It is worth mentioning that the participant showed essential differences in her identity narratives between the first and second interview sessions. In the first, the story revolved around the radical change from what María was in Brazil (a spoiled girl living in a bubble of privilege) to what she had become in Santiago (her awakening to things that really matter and getting to know the culture of the popular classes in Santiago), passing through the threshold of transformation represented by the three months of violence suffered with her ex-partner. Despite the difficulties of that stage, she emphasized how happy and calm she felt, and claimed to have no intention of returning to Brazil.

The second interview, however, took place after the participant returned from a trip to São Paulo accompanied by her boyfriend and a friend of both of them, also Chilean and the future godfather of her son. María stated that her two worlds met on that trip when she introduced her Chilean boyfriend and friend to her family. In addition, during her stay, her Brazilian family and friends organized a baby shower for her, which made María feel truly welcomed by her people in Brazil, as she stated.

After narrating that experience, she oriented her story towards talking about the limitations of the Chilean working-class lifestyle and distanced herself from the optimistic perspective with which she had developed the previous narrative. Her partner’s family, which in the first interview appeared as welcoming and affectionate-as her real home-now appeared as “dirty people”, sexist, who intervened in their life as a couple and who did not know how to be available as Brazilians do.

The Chilean lower class was now, in her story, an other different from us. The figure of María’s mother appeared strongly as a heroine now, and her family and friends in Brazil as the ones who really care about her. At this stage, our interviewee expressed her desire to stay in Brazil, and that, if her decision depended on her emotions, she would surely return there. At this point, she associated having to return to Chile with her pregnancy, since she already had her delivery scheduled in Santiago and because she considered that this city would be a better place for her child.

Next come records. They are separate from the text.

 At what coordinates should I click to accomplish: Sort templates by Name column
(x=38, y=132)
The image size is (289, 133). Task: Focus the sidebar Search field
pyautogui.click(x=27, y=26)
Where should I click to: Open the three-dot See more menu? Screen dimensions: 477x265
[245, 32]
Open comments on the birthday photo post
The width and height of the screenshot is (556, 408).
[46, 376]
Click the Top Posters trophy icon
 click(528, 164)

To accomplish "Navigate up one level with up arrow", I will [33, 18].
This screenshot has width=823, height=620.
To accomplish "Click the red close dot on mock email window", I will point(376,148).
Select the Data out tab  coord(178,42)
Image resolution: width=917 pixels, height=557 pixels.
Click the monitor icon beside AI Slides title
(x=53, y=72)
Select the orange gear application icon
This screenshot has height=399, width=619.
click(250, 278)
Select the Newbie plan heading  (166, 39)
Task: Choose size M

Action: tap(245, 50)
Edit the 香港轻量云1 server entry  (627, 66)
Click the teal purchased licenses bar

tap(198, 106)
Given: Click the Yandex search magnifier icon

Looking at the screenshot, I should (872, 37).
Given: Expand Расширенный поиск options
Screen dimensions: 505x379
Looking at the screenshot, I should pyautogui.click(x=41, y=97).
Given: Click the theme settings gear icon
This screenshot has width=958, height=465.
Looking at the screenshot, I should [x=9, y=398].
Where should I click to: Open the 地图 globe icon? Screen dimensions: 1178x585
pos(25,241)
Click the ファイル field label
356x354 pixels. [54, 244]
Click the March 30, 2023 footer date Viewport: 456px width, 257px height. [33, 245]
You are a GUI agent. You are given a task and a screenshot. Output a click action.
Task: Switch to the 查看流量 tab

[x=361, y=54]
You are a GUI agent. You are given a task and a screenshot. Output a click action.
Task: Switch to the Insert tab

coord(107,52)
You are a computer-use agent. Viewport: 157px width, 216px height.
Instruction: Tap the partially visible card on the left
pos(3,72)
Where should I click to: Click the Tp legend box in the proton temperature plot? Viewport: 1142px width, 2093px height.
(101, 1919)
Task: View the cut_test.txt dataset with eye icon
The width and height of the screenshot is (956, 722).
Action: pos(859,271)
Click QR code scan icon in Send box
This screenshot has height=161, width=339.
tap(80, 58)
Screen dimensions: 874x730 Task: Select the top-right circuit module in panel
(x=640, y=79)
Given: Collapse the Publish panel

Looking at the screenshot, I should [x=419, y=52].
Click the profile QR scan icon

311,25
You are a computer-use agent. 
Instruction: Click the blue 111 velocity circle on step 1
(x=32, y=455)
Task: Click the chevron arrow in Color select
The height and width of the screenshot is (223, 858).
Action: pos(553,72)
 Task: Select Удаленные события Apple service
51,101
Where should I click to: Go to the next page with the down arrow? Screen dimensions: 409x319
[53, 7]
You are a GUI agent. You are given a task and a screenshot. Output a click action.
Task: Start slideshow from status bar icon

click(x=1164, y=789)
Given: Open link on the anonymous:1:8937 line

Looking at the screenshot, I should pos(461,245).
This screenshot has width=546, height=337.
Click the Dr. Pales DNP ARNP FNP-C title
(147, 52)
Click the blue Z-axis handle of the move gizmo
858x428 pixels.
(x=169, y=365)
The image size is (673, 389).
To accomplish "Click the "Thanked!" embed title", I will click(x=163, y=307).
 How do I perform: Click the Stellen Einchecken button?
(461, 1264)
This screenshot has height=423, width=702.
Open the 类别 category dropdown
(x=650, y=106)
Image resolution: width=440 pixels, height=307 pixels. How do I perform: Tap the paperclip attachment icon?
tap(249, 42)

María as a Product of a Story

Each cultural configuration is composed of fields of heterogeneity and possibility that limit the actions of individuals regardless of their will (Grimson, 2011). It is understood that the subjective migratory experiences depend on the social position of the migrant and his or her place in the hierarchy of social relations according to gender, ethnicity, class, sexuality, among others (Pessar & Mahler, 2003). This position defines life experiences and influences how each person constructs his or her identity in the migration process.

Two major social dimensions frame María’s narrative: gender and social class. First, although the relationship between sex and gender is a social construct (Butler, 2007). By being a woman, María is placed in a lower position in the hierarchy of social relations (Nawyn, 2010; Stang, 2014). Gender establishes important differences in the migratory experience of men vs. women-reasons for migrating, meanings attributed to migration, and mode of integration into the destination society, among others (Gissi Barbieri & Martínez Ruiz, 2018; Godoy, 2007)-and is considered as the category that most determines inequalities in migration (Magliano, 2015). Being a migrant woman also places the person in a position of vulnerability and risks that implies experiencing situations of violence before, during, and/or after migration (Asakura & Torres Falcón, 2013; Cárdenas-Rodríguez et al., 2018).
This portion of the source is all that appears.